SPEC CPU 2006 : Skylake Core M vs Broadwell Core M vs Apple A9X

raghu78 · Jan 22, 2016

http://anandtech.com/show/9766/the-apple-ipad-pro-review/4

"Relative to the MacBook, the iPad Pro does best in 445.gobmk, the Go benchmark, while its largest deficit is with 462.libquantum. The latter is a particularly interesting case as the benchmark is very easy to vectorize, giving us perhaps our best look at the vector performance of Twister versus Broadwell, and how well their respective compilers can actually vectorize it. The end result has the Intel platforms solidly in the lead here, hinting that Intel still has better vector performance at this time.

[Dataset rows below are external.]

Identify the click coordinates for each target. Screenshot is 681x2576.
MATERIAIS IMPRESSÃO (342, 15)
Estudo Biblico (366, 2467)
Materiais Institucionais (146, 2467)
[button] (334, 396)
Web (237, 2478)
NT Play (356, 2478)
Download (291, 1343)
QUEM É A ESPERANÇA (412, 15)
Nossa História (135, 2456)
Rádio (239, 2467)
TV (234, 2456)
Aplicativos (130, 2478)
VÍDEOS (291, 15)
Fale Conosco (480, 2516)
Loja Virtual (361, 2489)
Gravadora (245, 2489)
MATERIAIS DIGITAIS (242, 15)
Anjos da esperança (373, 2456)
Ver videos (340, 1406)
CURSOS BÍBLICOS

Shifting gears to the Asus ZenBook UX305CA and its newer Skylake based Core m3-6Y30, to little surprise Skylake closes the gap with A9X in the benchmarks where Core M was losing, and pulls further ahead in the benchmarks where it was winning. Despite this the two systems split the number of wins at 5 each, but in the cases where the ZenBook is winning it’s very clearly winning. Overall Skylake sees some decent performance improvements relative to the Broadwell CPU in our MacBook – with the exact gains depending on the test – allowing it to widen the gap compared to the A9X. Overall A9X is still competitive in specific scenarios, but on average it definitely trails the Skylake Core m3.

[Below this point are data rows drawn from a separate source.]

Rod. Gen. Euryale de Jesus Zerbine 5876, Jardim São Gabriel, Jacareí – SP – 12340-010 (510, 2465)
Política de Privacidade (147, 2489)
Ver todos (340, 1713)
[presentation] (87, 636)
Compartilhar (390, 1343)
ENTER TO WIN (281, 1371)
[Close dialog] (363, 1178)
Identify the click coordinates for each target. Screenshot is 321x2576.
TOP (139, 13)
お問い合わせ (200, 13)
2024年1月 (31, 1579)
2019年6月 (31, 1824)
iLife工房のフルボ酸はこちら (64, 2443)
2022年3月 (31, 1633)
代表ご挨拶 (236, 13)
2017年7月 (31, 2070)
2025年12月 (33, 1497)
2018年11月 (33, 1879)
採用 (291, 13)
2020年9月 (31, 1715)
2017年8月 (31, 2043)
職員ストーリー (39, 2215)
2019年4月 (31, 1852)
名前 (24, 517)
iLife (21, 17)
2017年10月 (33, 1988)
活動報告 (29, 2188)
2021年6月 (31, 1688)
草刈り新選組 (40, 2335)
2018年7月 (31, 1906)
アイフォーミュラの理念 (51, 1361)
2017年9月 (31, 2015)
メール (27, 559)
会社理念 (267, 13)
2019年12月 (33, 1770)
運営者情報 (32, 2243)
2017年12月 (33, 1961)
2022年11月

Finally, going back to Broadwell we have the ASUS Transformer Book T300 Chi, which incorporates a high-end Core M-5Y71 processor. This is still officially a 4.5W TDP processor, and as a result this essentially measures Broadwell Core M’s best case performance. With a maximum CPU clockspeed of 2.9GHz as compared to the slower low-end Skylake and Broadwell CPUs, the T300 Chi unsurprisingly beats the iPad Pro in every single benchmark. At best the two are neck-and-neck with Apple’s best benchmark, 445.gobmk, but otherwise it’s a clear and very significant lead for Intel’s fastest Broadwell Core M processor."

A good comparison of the fastest mobile SoCs on an industry standard benchmark SPEC INT 2006. Skylake/Broadwell is the clear winner and it could be due to those 256 bit AVX2 FP units which support 256 bit integer/floating point operations. Apple A9X is using 128 bit FP units. Anyway Apple is closing the gap rapidly and A10X at 10nm vs Kabylake 14nm Core M and A11X at 7nm vs Cannonlake 10nm Core M should be very interesting.

ShintaiDK · Jan 22, 2016

A9X looks quite bad. 38.5wh battery as well to compete with something that can pretty much do the same with a 24wh battery.

Seems Skylake-Y in this case beats the A9X in performance/watt with around 3x.

It should also be noted the A9X got twice the memory bandwidth.

Apples focus with A10 seems to be a custom GPU.

defferoo · Jan 22, 2016

ShintaiDK said:
A9X looks quite bad. 38.5wh battery as well to compete with something that can pretty much do the same with a 24wh battery.

Seems Skylake-Y in this case beats the A9X in performance/watt with around 3x.

It should also be noted the A9X got twice the memory bandwidth.

Apples focus with A10 seems to be a custom GPU.

huh? you mean 42 Wh battery right? the surface pros have had a 42 Wh battery since the first generation. In case you didn't notice, Surface Pro 4 also lasted about 25-30% less than the iPad Pro with a bigger battery. So no... Skylake isn't 3x better in performance/watt.

ShintaiDK · Jan 22, 2016

defferoo said:
huh? you mean 42 Wh battery right? the surface pros have had a 42 Wh battery since the first generation. In case you didn't notice, Surface Pro 4 also lasted about 25-30% less than the iPad Pro with a bigger battery. So no... Skylake isn't 3x better in performance/watt.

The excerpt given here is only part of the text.